Ma concentriamoci sulle cattedrali nel deserto: così come le moderne chiese si modernizzano arrivando ad essere sempre più ad essere luoghi dove la concezione del divino possa essere tangibile, così gli stadi vogliono portare il tifoso dentro al campo, riducendo lo spazio tra calciatore e adepto. Il percorso che ha portato la messa dal latino ai preti al di fuori dalle discoteche fa parte di un discorso più ampio, volto a ridurre la distanza tra il sacro e l’umano.
Certo, a volte ha creato anche obrobri tipo questo:
– Sembra una centrale nucleare –
Ma in generale vuole creare dei luoghi armonici, come armonico vuole essere il divino.
Non è, però, l’armonia il punto in comune nel calcio così come nelle religioni, quanto il potere.
La bandiera americana sulla Luna va a raccontare il seguente messaggio: “Abbiamo speso 25,4 miliardi di dollari per arrivare qui, il minimo e farvi vedere che noi ce l’abbiamo fatta e voi no, m*rde”
Bisogna separare i livelli: da un punto di vista popolare la liberazione del Sacro Sepolcro dai musulmani era necessaria per ridare ai cattolici l’idolo da tempo perduto. Per quello che riguarda le elités al potere i crociati non conquistarono Gerusalemme per Sport, ma per ricordare all’Islam chi comandava e per ristabilire una rotta commerciale da tempo perduta. Così come gli scontri tra le tifoserie raramente si elevano al di sopra di un bullismo ingiustificato, così le grandi corporation titolari di grandi squadre si accaparrano soldi sotto forma di diritti televisivi e di sfruttamento dell’immagine.

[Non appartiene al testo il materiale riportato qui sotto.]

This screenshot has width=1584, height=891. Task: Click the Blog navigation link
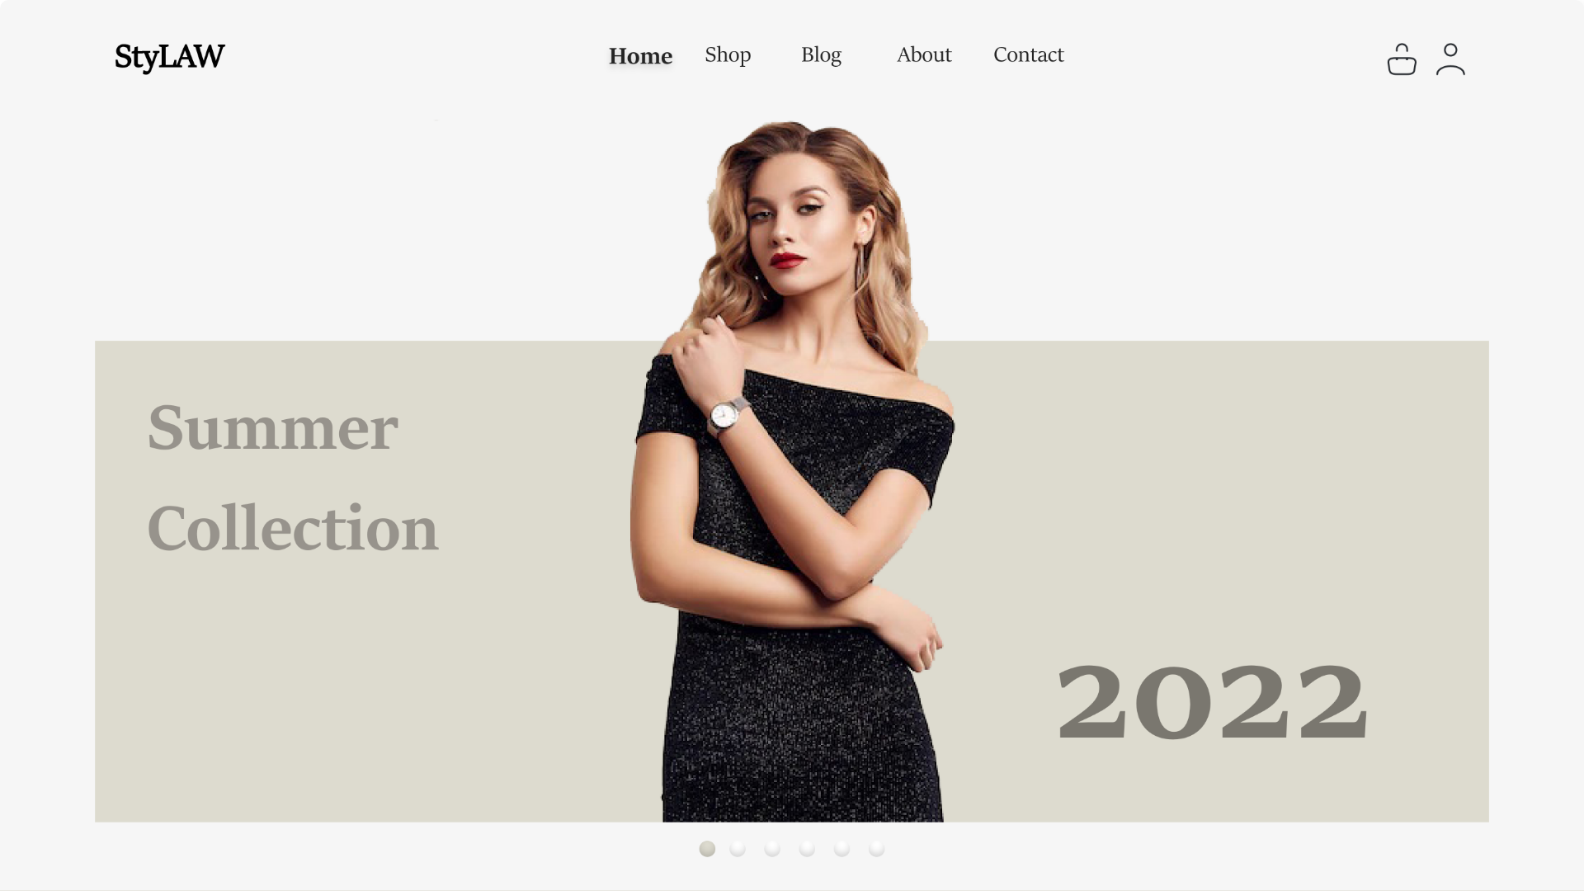[x=822, y=55]
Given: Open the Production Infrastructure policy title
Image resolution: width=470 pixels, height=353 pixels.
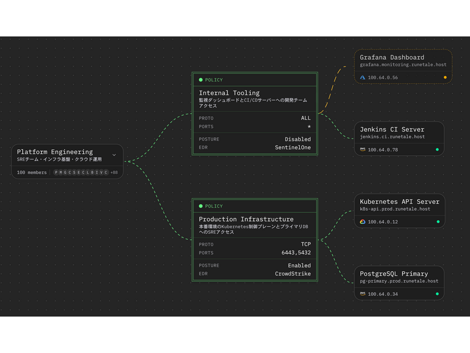Looking at the screenshot, I should click(x=246, y=219).
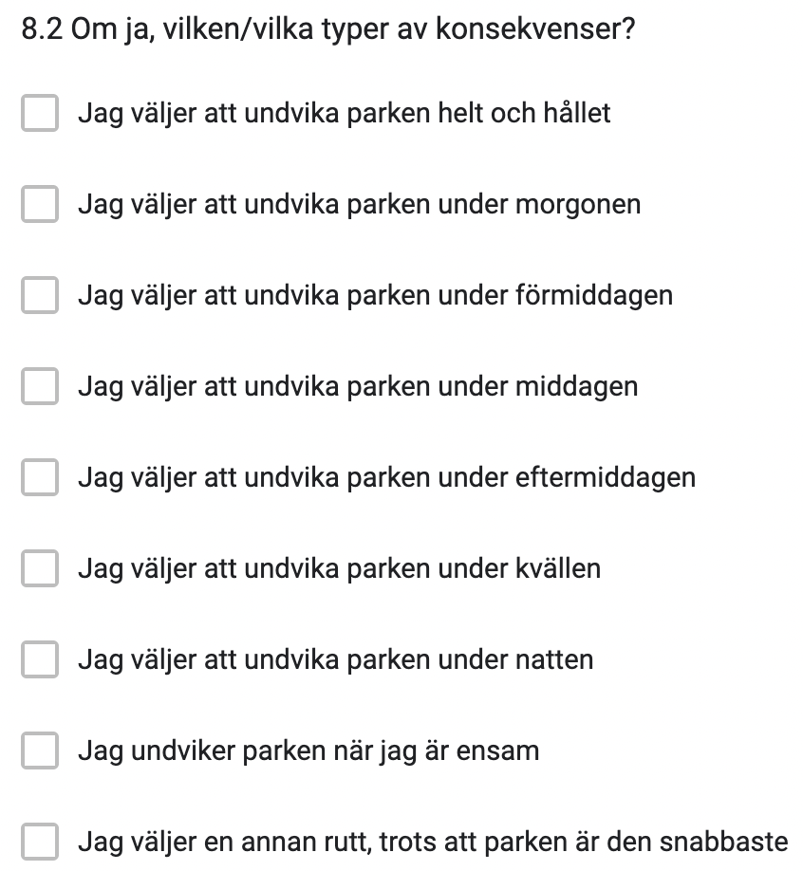The width and height of the screenshot is (803, 871).
Task: Mark the 'under natten' checkbox
Action: [x=40, y=659]
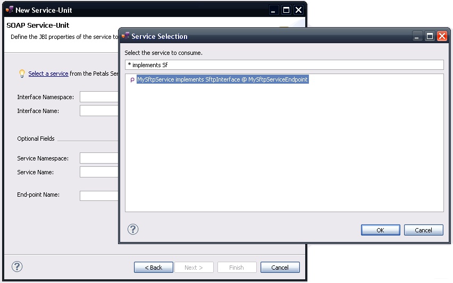Focus the service filter text field
453x283 pixels.
pos(284,64)
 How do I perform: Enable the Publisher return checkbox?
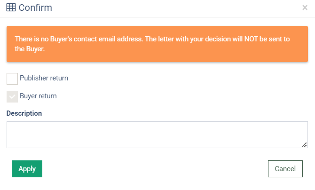(12, 79)
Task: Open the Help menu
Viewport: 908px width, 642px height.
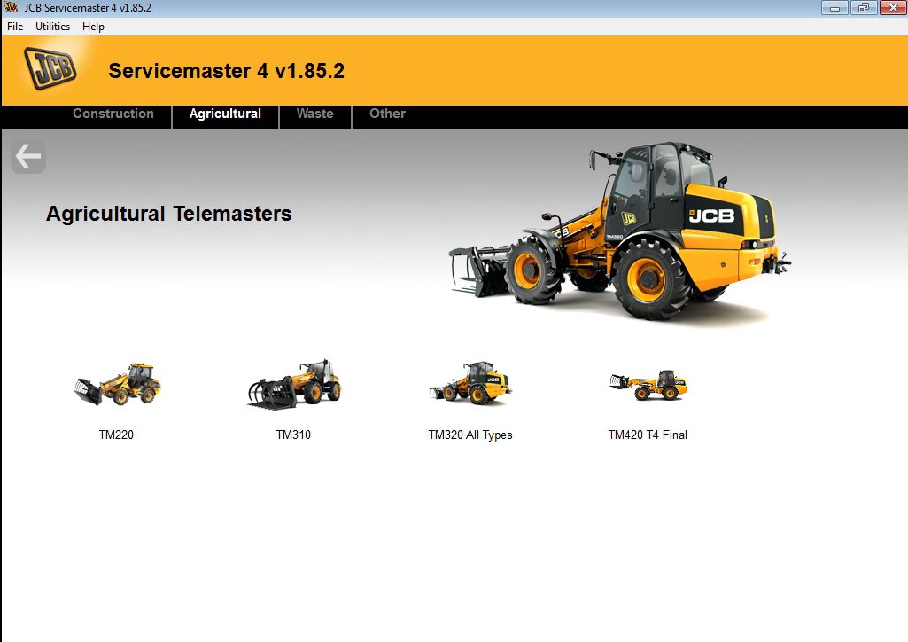Action: [x=92, y=27]
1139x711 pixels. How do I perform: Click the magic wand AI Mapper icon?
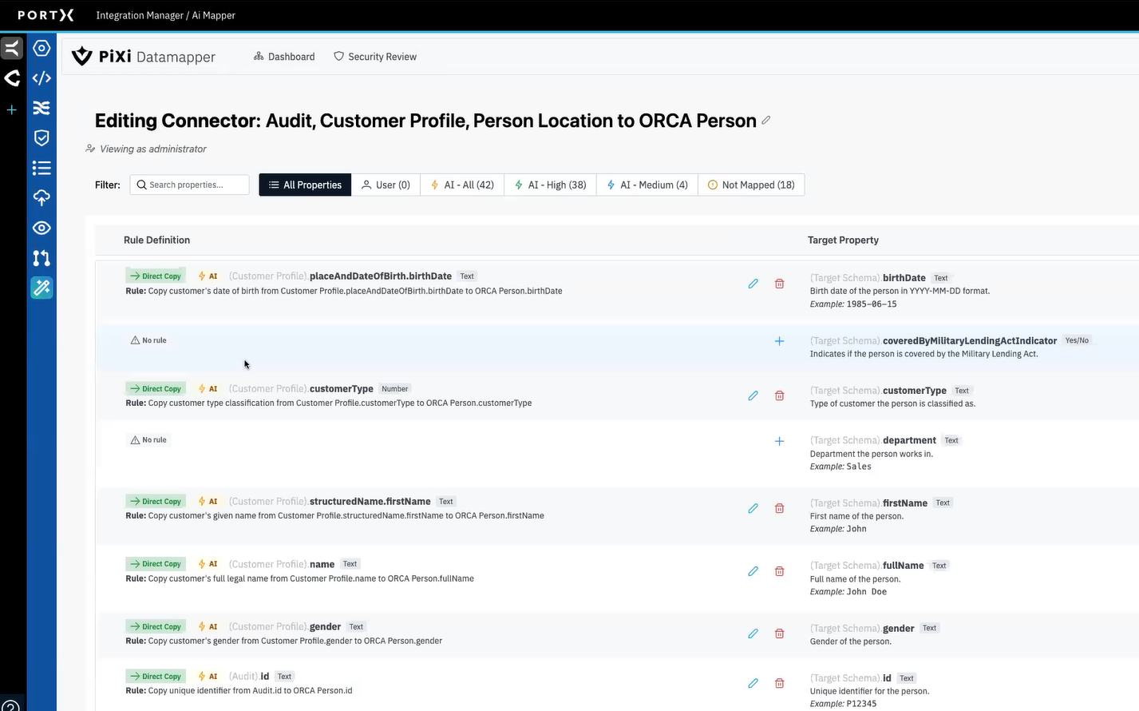click(x=42, y=288)
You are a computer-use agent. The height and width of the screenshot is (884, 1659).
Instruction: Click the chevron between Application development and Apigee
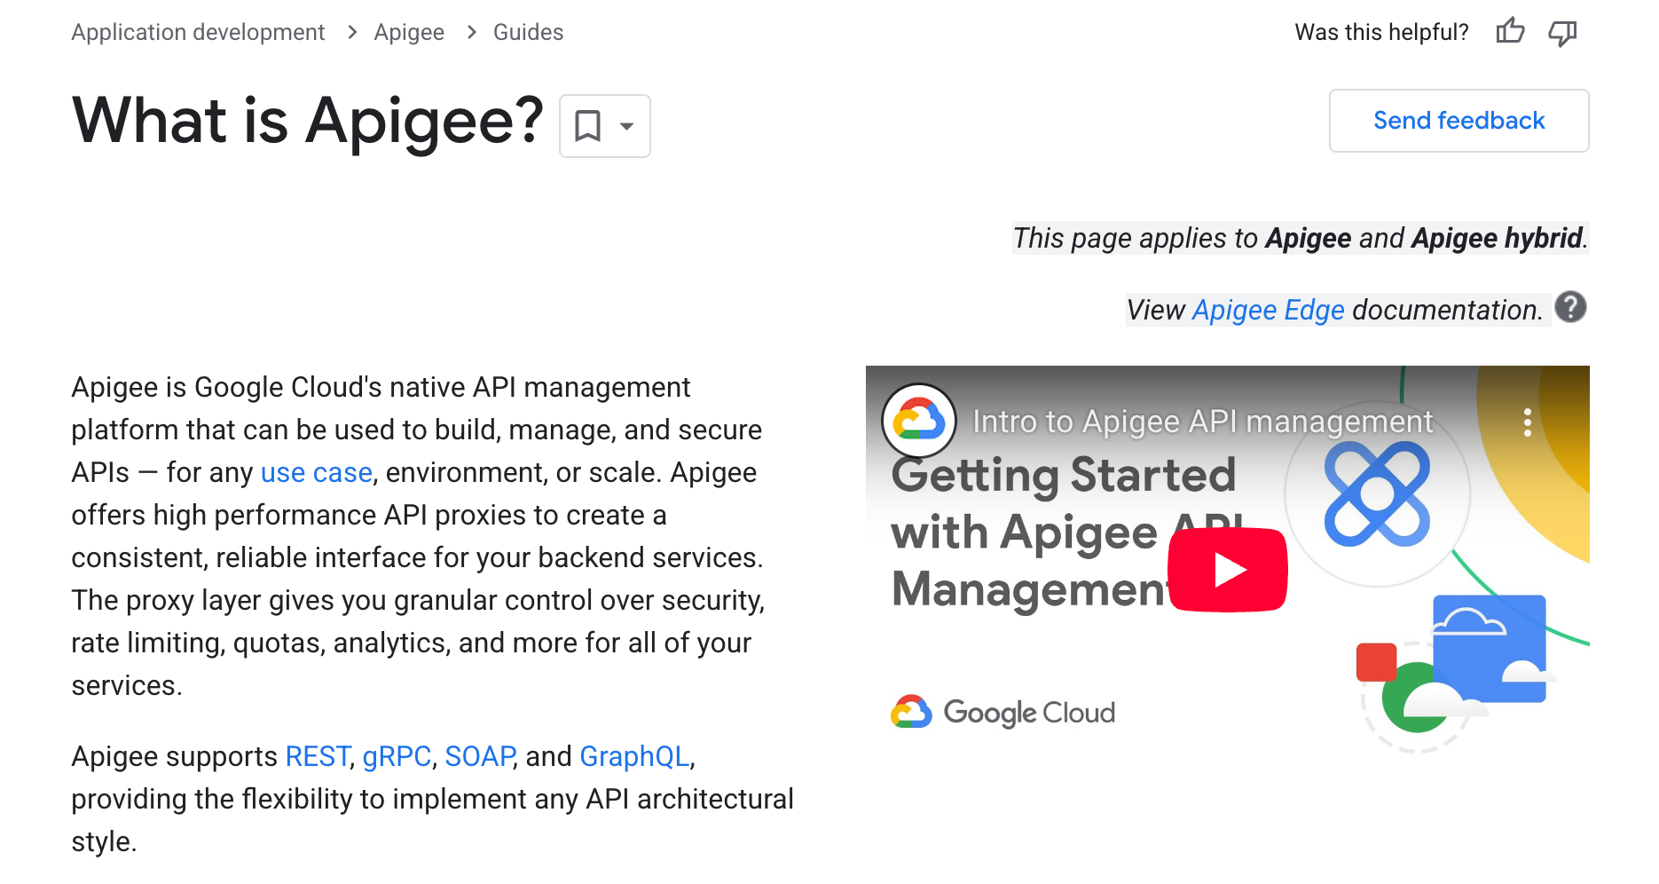pos(351,32)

Lo stadio della Juventus a Torino è una bandiera sulla capitale sabauda.
Cosa accadrebbe nel piantarne una nella capitale partenopea?
Esistono teorie per le quali il contatto tra un simbolo bianconero e il suolo napoletano creerebbe una reazione di annichilimento, ovvero quello che accade tra una particella e un’antiparticella che collidono.
Più probabilmente un po’ di casino, poi il nulla.
Da qui la vera domanda alla base dell’articolo: perché le tifoserie si detestano? Qualcuno mi sa rispondere?
Perché, lo dico con la massima umiltà, dopo anni continuo a non averne la benché minima idea.